■ **SOURCE TEXT**
--- START ---

2/n table from the Rhind Mathematical Papyrus
| 2/3 = 1/2 + 1/6 | 2/5 = 1/3 + 1/15 | 2/7 = 1/4 + 1/28 |
| 2/9 = 1/6 + 1/18 | 2/11 = 1/6 + 1/66 | 2/13 = 1/8 + 1/52 + 1/104 |
| 2/15 = 1/10 + 1/30 | 2/17 = 1/12 + 1/51 + 1/68 | 2/19 = 1/12 + 1/76 + 1/114 |
| 2/21 = 1/14 + 1/42 | 2/23 = 1/12 + 1/276 | 2/25 = 1/15 + 1/75 |
| 2/27 = 1/18 + 1/54 | 2/29 = 1/24 + 1/58 + 1/174 + 1/232 | 2/31 = 1/20 + 1/124 + 1/155 |
| 2/33 = 1/22 + 1/66 | 2/35 = 1/30 + 1/42 | 2/37 = 1/24 + 1/111 + 1/296 |
| 2/39 = 1/26 + 1/78 | 2/41 = 1/24 + 1/246 + 1/328 | 2/43 = 1/42 + 1/86 + 1/129 + 1/301 |
| 2/45 = 1/30 + 1/90 | 2/47 = 1/30 + 1/141 + 1/470 | 2/49 = 1/28 + 1/196 |
| 2/51 = 1/34 + 1/102 | 2/53 = 1/30 + 1/318 + 1/795 | 2/55 = 1/30 + 1/330 |
| 2/57 = 1/38 + 1/114 | 2/59 = 1/36 + 1/236 + 1/531 | 2/61 = 1/40 + 1/244 + 1/488 + 1/610 |
| 2/63 = 1/42 + 1/126 | 2/65 = 1/39 + 1/195 | 2/67 = 1/40 + 1/335 + 1/536 |
| 2/69 = 1/46 + 1/138 | 2/71 = 1/40 + 1/568 + 1/710 | 2/73 = 1/60 + 1/219 + 1/292 + 1/365 |
| 2/75 = 1/50 + 1/150 | 2/77 = 1/44 + 1/308 | 2/79 = 1/60 + 1/237 + 1/316 + 1/790 |
| 2/81 = 1/54 + 1/162 | 2/83 = 1/60 + 1/332 + 1/415 + 1/498 | 2/85 = 1/51 + 1/255 |
| 2/87 = 1/58 + 1/174 | 2/89 = 1/60 + 1/356 + 1/534 + 1/890 | 2/91 = 1/70 + 1/130 |
| 2/93 = 1/62 + 1/186 | 2/95 = 1/60 + 1/380 + 1/570 | 2/97 = 1/56 + 1/679 + 1/776 |
| 2/99 = 1/66 + 1/198 | 2/101 = 1/101 + 1/202 + 1/303 + 1/606 |  |

This part of the Rhind Mathematical Papyrus was spread over nine sheets of papyrus.

==Explanations==
Any rational number has infinitely many different possible expansions as a sum of unit fractions, and since the discovery of the Rhind Mathematical Papyrus mathematicians have struggled to understand how the ancient Egyptians might have calculated the specific expansions shown in this table.

--- END ---

■ **EXERCISE SET**
1. Copy the Rhind papyrus text from "This part of" to "in this table.", replacing "mathematicians" with "scholars".
2. According to the Rhind papyrus text, over how many sheets of papyrus was this part of the document spread?
3. Continue the Rhind papyrus text from where it stops.
The rows that follow were taken from a separate source.

[Saved entries]
--- START ---

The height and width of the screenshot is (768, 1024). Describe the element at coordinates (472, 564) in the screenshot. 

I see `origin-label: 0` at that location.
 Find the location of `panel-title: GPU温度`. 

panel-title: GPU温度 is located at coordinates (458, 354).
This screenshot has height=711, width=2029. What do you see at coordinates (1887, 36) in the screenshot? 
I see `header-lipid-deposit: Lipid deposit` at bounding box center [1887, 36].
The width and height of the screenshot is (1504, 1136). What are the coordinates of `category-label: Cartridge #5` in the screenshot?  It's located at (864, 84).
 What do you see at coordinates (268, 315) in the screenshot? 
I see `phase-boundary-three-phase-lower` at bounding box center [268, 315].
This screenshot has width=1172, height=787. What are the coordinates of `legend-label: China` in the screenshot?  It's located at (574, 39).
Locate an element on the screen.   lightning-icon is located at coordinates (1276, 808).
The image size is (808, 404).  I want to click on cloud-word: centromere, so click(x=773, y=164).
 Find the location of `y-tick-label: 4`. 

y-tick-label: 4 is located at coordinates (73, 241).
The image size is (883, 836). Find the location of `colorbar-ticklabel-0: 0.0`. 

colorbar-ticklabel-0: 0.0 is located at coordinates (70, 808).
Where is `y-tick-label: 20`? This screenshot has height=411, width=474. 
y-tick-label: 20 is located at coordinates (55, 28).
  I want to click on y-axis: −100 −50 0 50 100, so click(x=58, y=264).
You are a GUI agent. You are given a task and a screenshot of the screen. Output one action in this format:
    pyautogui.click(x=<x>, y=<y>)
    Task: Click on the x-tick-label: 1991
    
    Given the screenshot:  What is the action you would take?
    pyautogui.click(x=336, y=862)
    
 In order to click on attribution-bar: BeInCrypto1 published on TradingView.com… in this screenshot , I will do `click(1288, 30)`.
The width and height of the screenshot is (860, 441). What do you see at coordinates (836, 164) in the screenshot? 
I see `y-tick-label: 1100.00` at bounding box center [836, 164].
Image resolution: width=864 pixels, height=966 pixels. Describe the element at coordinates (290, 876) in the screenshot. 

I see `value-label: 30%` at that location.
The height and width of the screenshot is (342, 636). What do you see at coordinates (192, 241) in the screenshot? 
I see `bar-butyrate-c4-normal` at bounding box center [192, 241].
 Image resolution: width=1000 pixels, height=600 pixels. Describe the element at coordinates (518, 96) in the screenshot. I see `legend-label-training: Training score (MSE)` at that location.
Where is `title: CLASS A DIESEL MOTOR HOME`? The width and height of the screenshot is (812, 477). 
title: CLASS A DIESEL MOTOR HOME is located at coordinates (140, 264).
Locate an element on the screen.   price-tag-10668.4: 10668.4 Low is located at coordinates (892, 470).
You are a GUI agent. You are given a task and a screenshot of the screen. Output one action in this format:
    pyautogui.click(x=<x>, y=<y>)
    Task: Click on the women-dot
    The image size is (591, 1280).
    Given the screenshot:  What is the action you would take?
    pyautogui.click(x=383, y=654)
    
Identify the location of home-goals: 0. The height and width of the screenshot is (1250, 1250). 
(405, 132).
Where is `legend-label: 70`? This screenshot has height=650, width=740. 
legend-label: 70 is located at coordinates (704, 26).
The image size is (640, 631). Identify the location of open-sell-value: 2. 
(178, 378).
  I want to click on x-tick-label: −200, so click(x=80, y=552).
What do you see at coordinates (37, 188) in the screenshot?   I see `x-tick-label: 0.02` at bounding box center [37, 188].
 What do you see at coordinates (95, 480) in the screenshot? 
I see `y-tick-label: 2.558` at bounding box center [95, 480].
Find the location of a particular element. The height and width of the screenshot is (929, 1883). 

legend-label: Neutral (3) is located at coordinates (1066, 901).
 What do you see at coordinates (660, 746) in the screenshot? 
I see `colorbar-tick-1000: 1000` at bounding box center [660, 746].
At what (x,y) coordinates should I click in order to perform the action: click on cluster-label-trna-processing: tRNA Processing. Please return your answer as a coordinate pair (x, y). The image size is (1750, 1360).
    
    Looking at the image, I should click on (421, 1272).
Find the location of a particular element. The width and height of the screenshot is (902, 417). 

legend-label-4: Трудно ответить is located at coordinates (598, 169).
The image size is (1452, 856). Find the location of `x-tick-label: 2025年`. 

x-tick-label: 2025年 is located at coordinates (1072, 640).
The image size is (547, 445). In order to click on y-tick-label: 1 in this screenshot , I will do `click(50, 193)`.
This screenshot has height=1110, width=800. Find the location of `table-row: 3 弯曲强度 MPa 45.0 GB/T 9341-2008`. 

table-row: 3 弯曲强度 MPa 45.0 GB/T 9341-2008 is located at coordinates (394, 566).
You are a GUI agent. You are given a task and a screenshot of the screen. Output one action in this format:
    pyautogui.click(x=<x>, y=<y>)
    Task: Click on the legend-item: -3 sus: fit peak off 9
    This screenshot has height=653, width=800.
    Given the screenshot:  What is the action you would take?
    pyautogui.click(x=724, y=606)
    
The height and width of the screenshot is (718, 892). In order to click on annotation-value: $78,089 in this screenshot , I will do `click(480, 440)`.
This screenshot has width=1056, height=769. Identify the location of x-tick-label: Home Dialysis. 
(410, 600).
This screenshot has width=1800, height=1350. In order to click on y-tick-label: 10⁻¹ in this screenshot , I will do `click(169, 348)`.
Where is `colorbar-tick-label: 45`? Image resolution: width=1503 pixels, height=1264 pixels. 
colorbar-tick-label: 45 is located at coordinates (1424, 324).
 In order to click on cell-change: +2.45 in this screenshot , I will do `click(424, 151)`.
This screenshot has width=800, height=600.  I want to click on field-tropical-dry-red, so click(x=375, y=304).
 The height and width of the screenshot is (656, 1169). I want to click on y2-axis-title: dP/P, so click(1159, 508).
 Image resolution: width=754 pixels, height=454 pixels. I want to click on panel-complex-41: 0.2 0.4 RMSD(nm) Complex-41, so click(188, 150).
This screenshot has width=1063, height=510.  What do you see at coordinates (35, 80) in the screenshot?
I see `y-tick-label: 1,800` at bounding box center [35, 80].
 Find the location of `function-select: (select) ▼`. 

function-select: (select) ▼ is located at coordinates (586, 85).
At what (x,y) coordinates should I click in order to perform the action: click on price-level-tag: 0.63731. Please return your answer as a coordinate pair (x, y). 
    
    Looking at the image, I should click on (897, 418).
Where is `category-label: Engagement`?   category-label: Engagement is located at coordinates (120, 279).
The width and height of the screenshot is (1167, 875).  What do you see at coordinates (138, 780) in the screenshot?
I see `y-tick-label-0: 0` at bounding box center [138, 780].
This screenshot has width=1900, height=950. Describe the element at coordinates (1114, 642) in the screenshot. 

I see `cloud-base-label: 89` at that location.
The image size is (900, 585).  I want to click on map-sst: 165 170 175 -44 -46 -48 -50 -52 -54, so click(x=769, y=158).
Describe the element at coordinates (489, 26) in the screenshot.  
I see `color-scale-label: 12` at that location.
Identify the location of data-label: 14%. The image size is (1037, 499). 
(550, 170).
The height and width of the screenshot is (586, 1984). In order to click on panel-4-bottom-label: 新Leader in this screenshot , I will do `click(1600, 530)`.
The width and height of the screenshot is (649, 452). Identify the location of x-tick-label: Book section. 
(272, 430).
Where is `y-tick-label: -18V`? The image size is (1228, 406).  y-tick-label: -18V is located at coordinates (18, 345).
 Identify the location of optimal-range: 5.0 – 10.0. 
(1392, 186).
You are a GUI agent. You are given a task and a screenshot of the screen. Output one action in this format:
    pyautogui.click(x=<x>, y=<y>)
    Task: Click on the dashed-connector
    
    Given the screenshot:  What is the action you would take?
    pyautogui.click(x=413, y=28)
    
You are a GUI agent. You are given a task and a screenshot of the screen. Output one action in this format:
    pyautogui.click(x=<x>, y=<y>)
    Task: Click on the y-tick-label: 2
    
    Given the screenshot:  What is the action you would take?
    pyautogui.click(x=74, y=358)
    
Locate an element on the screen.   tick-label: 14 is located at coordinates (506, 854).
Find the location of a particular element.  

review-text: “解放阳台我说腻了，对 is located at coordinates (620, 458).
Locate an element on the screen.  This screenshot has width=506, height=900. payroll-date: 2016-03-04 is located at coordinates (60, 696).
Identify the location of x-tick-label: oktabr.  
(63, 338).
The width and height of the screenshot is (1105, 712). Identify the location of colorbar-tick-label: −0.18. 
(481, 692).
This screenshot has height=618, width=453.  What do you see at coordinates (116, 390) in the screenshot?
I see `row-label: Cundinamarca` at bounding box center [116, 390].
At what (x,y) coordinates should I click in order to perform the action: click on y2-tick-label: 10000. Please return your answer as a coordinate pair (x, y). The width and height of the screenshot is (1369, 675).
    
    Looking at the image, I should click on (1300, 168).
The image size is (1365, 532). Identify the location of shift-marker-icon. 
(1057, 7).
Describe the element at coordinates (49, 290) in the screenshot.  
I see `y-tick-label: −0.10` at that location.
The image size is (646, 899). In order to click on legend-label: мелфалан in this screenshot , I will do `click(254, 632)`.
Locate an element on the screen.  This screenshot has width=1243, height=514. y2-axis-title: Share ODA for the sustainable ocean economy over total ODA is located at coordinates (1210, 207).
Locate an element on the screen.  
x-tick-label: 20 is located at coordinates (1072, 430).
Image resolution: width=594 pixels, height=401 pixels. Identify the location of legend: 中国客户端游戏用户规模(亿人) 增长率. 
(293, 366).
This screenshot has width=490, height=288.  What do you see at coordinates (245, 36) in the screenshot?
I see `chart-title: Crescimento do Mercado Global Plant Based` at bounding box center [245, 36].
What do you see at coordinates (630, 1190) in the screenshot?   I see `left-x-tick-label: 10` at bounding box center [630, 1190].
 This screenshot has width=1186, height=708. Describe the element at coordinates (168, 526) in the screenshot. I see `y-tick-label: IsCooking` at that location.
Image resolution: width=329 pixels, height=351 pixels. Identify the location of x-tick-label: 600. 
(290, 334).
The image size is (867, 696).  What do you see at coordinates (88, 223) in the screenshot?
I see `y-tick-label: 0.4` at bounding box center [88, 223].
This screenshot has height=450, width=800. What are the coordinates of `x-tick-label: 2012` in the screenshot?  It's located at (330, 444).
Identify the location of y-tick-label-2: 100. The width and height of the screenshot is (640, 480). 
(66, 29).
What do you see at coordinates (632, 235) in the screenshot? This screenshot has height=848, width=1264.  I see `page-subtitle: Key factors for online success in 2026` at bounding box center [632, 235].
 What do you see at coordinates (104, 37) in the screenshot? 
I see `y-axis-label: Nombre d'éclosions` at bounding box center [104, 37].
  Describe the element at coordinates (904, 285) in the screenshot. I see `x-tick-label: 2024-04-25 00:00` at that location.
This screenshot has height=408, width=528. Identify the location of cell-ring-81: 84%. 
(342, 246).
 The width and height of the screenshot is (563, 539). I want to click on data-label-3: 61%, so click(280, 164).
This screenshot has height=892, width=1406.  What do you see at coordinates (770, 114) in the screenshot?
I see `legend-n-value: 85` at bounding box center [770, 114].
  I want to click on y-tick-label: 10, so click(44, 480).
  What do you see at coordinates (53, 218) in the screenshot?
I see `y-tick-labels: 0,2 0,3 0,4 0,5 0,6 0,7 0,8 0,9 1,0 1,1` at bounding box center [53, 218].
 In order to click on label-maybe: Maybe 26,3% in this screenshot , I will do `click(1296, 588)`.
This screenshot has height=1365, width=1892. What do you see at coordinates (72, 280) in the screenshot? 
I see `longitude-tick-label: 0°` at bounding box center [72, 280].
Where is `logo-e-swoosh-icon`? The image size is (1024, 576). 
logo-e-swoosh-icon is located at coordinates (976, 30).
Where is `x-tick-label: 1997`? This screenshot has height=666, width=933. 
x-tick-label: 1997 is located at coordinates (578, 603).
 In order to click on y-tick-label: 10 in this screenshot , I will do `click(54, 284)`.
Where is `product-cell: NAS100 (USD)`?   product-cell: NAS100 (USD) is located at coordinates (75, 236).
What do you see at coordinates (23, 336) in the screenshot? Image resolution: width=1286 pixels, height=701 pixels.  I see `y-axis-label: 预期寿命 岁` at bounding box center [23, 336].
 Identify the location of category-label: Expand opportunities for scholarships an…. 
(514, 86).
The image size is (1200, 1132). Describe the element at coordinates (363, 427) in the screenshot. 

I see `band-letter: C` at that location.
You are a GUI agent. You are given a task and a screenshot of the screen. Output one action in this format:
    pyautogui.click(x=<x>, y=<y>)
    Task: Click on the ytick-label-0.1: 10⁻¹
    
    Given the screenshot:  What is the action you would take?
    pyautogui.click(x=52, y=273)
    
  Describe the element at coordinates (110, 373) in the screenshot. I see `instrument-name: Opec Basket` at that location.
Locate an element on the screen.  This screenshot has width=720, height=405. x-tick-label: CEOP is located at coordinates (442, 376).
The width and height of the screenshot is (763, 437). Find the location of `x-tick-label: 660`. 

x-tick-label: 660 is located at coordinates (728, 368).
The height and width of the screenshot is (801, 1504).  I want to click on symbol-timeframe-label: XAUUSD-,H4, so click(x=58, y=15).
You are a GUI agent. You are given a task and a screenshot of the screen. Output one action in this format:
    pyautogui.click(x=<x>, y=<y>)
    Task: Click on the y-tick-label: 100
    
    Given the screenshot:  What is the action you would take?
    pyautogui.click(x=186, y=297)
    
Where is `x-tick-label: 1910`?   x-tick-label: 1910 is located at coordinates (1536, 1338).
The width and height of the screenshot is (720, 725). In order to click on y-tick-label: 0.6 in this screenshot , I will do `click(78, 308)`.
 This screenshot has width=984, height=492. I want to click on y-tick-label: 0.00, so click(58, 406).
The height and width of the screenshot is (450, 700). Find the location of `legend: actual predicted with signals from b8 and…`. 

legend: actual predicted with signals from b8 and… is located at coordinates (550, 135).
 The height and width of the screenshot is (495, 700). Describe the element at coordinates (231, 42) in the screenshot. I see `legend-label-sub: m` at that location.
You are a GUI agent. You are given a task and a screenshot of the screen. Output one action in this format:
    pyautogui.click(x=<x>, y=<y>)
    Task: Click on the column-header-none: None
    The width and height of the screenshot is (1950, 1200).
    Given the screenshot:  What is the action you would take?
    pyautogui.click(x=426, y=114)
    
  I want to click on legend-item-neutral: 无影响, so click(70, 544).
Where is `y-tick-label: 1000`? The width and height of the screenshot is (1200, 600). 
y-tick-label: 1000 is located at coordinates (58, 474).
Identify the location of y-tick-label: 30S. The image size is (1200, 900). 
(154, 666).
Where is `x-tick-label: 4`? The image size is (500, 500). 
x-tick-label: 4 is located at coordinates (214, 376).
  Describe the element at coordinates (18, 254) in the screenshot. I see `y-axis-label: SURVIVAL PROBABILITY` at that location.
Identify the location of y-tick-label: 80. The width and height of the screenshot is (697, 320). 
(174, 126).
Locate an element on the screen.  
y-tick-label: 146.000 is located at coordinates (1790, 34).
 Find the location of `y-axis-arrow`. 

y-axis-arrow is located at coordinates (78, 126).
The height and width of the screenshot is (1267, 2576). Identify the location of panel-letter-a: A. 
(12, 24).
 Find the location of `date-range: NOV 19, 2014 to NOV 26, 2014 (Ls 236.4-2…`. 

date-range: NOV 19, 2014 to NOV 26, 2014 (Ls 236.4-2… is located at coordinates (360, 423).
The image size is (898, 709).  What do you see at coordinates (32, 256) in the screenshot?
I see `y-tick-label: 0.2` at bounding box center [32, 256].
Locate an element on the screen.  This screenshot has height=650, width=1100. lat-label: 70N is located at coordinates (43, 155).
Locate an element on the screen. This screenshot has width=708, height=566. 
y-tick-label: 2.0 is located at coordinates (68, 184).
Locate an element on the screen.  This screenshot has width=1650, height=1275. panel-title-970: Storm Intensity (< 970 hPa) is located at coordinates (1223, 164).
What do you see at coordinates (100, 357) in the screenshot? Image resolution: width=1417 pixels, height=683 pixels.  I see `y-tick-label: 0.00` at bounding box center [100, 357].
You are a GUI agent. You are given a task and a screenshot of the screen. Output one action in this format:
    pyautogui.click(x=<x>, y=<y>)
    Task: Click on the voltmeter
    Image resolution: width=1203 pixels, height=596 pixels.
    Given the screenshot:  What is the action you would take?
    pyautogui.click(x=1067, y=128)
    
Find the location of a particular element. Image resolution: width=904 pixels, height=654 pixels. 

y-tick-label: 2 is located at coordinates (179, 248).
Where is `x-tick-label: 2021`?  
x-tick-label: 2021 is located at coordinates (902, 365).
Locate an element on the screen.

--- END ---

■ **WRITTEN ANSWERS**
1.
This part of the Rhind Mathematical Papyrus was spread over nine sheets of papyrus.

==Explanations==
Any rational number has infinitely many different possible expansions as a sum of unit fractions, and since the discovery of the Rhind Mathematical Papyrus scholars have struggled to understand how the ancient Egyptians might have calculated the specific expansions shown in this table.

2. Nine sheets.

3.
Suggestions by Gillings included five different techniques. Problem 61 in the Rhind Mathematical Papyrus gives one formula:
 $\frac{2}{3n} = \frac{1}{2n} + \frac{1}{6n}$, which can be stated equivalently as $\frac{2}{n} = \frac{1}{2} \frac{1}{n} +\frac{3}{2} \frac{1}{n}$ (n divisible by 3 in the latter equation).
Other possible formulas are:
 $\,\frac{2}{n}\; = \;\frac{1}{3} \frac{1}{n} +\frac{5}{3} \frac{1}{n}$ (n divisible by 5)

 $\!\frac{2}{mn}\! = \frac{1}{m}\!\frac{1}{k} +\frac{1}{n} \frac{1}{k}$ (where k is the average of m and n)

 $\,\frac{2}{n}\; = \,\frac{1}{n} + \frac{1}{2n} + \frac{1}{3n} + \frac{1}{6n}$. This formula yields the decomposition for n = 101 in the table.

Ahmes was suggested to have converted 2/p (where p was a prime number) by two methods, and three methods to convert 2/pq composite denominators. Others have suggested only one method was used by Ahmes which used multiplicative factors similar to least common multiples. A detailed and simple explanation of how the 2/p table may have been decomposed was provided by Abdulrahman Abdulaziz.

==Comparison to other table texts==
An older ancient Egyptian papyrus contained a similar table of Egyptian fractions; the Lahun Mathematical Papyri, written around 1850 BCE, is about the age of one unknown source for the Rhind papyrus. The Lahun 2/n fractions were identical to the fraction decompositions given in the Rhind Papyrus' 2/n table.

The Egyptian Mathematical Leather Roll (EMLR), circa 1900 BCE, lists decompositions of fractions of the form 1/n into other unit fractions. The table consisted of 26 unit fraction series of the form 1/n written as sums of other rational numbers.

The Akhmim wooden tablet wrote difficult fractions of the form 1/n (specifically, 1/3, 1/7, 1/10, 1/11 and 1/13) in terms of Eye of Horus fractions which were fractions of the form 1/2^{k} and remainders expressed in terms of a unit called ro. The answers were checked by multiplying the initial divisor by the proposed solution and checking that the resulting answer was 1/2 + 1/4 + 1/8 + 1/16 + 1/32 + 1/64 + 5 ro, which equals 1.